_What you will do_
In the material below, some lines may hold the word "computer"; state how many do, giving only the number.

_Records for the exercise_
+++

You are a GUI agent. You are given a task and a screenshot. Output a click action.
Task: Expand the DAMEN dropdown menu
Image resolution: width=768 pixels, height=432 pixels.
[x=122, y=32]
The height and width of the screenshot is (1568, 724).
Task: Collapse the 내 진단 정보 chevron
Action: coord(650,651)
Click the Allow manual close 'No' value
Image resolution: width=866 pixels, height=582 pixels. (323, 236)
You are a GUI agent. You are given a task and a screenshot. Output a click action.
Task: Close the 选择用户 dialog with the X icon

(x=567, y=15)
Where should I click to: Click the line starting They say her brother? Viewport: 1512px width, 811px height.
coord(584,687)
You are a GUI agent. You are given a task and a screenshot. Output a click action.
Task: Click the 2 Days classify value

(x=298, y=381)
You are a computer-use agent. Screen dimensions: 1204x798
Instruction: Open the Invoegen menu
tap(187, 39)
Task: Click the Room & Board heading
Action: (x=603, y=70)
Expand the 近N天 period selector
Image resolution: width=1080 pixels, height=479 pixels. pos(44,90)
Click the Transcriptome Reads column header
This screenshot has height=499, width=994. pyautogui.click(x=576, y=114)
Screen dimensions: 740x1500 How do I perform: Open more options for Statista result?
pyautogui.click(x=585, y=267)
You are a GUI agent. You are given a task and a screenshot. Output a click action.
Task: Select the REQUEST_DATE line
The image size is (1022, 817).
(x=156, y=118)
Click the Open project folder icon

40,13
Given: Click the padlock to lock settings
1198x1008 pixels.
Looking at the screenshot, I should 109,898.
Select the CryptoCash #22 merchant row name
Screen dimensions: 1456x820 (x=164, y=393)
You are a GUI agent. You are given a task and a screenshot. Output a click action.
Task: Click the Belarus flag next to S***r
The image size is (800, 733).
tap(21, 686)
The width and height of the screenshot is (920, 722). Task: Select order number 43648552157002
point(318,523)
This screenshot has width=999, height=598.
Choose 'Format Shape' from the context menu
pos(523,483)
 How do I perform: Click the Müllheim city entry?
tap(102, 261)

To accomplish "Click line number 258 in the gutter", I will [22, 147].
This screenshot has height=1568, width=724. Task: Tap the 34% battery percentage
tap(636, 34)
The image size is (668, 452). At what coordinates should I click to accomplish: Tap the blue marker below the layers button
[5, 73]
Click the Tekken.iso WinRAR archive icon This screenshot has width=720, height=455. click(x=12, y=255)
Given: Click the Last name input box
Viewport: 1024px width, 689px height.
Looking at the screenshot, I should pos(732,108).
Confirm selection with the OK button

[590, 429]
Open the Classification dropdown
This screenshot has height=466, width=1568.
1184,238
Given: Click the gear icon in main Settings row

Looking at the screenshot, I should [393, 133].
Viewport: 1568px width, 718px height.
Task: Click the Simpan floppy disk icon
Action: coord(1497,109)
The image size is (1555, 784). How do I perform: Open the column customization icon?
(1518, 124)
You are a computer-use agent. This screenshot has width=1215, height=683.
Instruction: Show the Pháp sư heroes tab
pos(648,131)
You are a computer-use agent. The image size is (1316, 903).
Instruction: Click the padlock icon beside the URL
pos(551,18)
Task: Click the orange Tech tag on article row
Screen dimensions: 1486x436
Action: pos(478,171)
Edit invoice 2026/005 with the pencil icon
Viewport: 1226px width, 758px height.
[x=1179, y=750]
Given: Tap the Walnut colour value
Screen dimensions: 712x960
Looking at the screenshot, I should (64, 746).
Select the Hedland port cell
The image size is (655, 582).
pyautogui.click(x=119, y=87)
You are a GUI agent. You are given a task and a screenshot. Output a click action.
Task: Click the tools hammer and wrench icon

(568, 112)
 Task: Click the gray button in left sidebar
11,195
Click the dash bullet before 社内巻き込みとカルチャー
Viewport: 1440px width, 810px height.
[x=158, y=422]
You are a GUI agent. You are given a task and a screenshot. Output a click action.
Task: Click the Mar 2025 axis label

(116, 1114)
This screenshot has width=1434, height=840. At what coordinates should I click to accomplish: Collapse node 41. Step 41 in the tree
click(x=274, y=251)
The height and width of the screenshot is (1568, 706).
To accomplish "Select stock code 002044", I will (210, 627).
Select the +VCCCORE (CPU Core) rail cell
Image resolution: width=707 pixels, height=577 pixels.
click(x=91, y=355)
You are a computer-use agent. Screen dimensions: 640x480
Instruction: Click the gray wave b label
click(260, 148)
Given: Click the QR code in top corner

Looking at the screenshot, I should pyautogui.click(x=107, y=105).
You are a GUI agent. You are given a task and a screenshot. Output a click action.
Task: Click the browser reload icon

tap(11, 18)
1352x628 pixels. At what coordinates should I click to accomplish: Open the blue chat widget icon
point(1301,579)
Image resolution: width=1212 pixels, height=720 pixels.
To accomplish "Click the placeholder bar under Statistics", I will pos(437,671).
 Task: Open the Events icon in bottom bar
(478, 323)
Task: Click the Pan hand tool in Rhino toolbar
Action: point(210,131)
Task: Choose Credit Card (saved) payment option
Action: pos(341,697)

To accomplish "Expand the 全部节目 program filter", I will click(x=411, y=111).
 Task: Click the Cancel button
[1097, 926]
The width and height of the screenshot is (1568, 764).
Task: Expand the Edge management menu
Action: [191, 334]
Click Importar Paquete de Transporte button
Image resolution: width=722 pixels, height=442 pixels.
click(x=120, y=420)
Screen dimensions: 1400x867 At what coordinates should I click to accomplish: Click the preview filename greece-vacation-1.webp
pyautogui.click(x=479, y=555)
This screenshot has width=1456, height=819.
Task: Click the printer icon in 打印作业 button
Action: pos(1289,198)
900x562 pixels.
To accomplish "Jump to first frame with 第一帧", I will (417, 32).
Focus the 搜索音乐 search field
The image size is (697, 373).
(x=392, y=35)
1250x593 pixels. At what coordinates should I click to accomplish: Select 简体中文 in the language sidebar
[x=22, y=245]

+++

_Your response_
4